🤖 AI Summary
To address the low reliability of large language models (LLMs) in chain-of-thought (CoT) reasoning and the interference of natural language expressions with logical inference, this paper proposes KG-CoT—a knowledge graph (KG)-enhanced CoT framework. Methodologically, it introduces (i) a novel KG-modulated CoT generation mechanism that injects structured knowledge into reasoning chains; (ii) a learnable knowledge sub-case retrieval module that synergistically integrates retrieval-augmented generation (RAG) with KGs for precise evidence retrieval; and (iii) a pseudo-programmatic prompting execution paradigm that enforces code-like structural constraints on reasoning steps to enhance logical rigor.

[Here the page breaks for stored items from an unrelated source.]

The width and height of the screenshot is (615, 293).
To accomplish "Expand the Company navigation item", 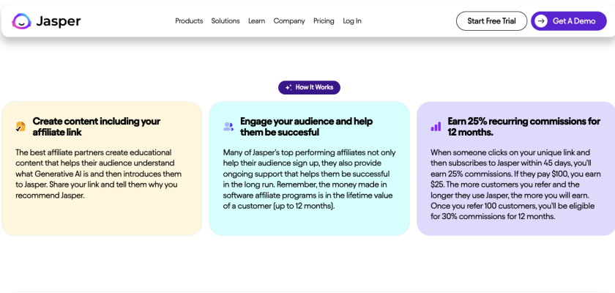I will (289, 21).
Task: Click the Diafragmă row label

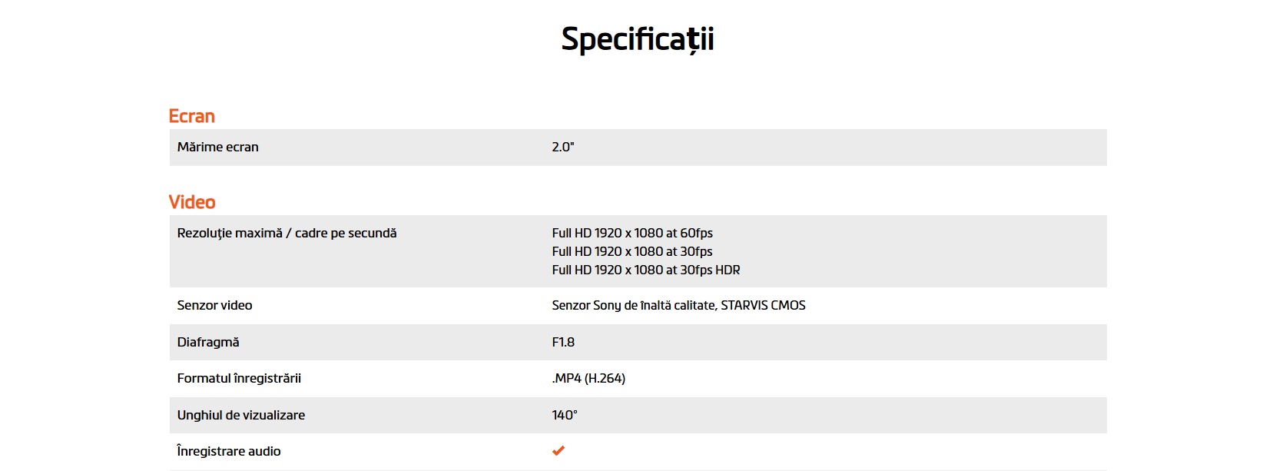Action: [208, 342]
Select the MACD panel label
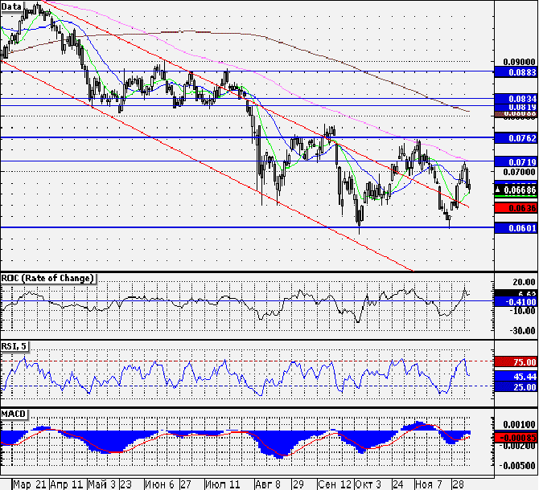Image resolution: width=539 pixels, height=490 pixels. 14,414
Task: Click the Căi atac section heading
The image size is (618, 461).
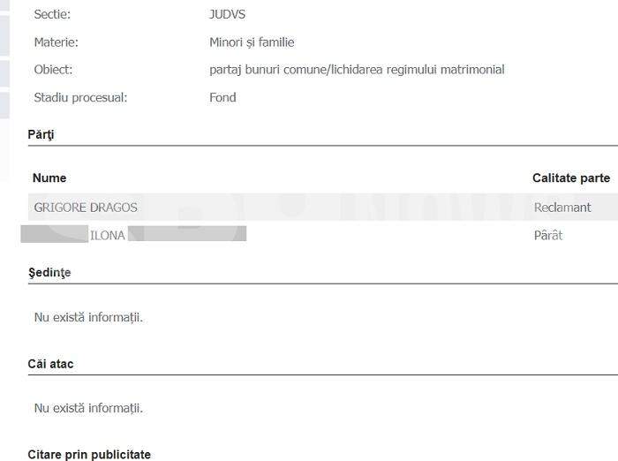Action: click(x=50, y=364)
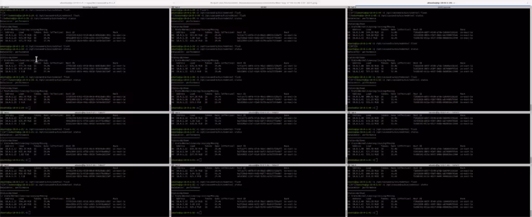This screenshot has width=532, height=217.
Task: Click the tab icon of the bottom-left terminal pane
Action: [x=4, y=163]
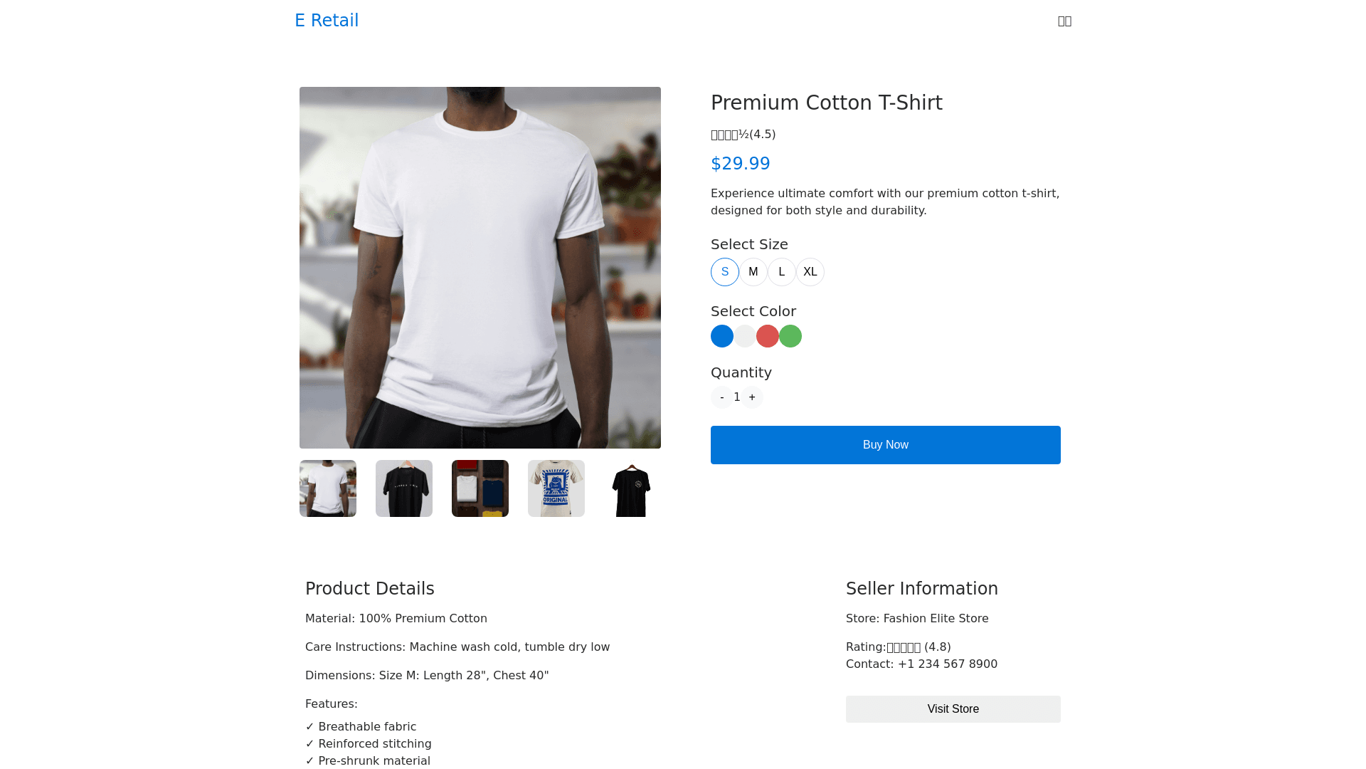This screenshot has width=1366, height=769.
Task: Click the large main product image
Action: (480, 268)
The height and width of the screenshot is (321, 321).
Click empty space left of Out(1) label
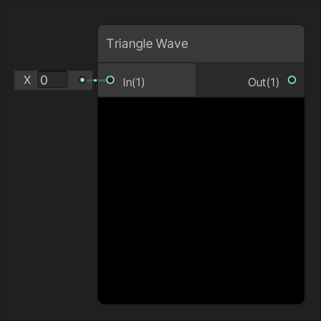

The framework unifies KG modeling, RAG, and multi-stage joint fine-tuning. Evaluated on nine public reasoning benchmarks, KG-CoT achieves absolute accuracy improvements of 4.0–23.0%; further validation on four domain-specific datasets confirms its high accuracy, efficiency, and strong generalization capability.
📝 Abstract
While chain-of-thought (CoT) reasoning improves the performance of large language models (LLMs) in complex tasks, it still has two main challenges: the low reliability of relying solely on LLMs to generate reasoning chains and the interference of natural language reasoning chains on the inference logic of LLMs. To address these issues, we propose CoT-RAG, a novel reasoning framework with three key designs: (i) Knowledge Graph-driven CoT Generation, featuring knowledge graphs to modulate reasoning chain generation of LLMs, thereby enhancing reasoning credibility; (ii) Learnable Knowledge Case-aware RAG, which incorporates retrieval-augmented generation (RAG) into knowledge graphs to retrieve relevant sub-cases and sub-descriptions, providing LLMs with learnable information; (iii) Pseudo-Program Prompting Execution, which encourages LLMs to execute reasoning tasks in pseudo-programs with greater logical rigor. We conduct a comprehensive evaluation on nine public datasets, covering three reasoning problems. Compared with the-state-of-the-art methods, CoT-RAG exhibits a significant accuracy improvement, ranging from 4.0% to 23.0%. Furthermore, testing on four domain-specific datasets, CoT-RAG shows remarkable accuracy and efficient execution, highlighting its strong practical applicability and scalability.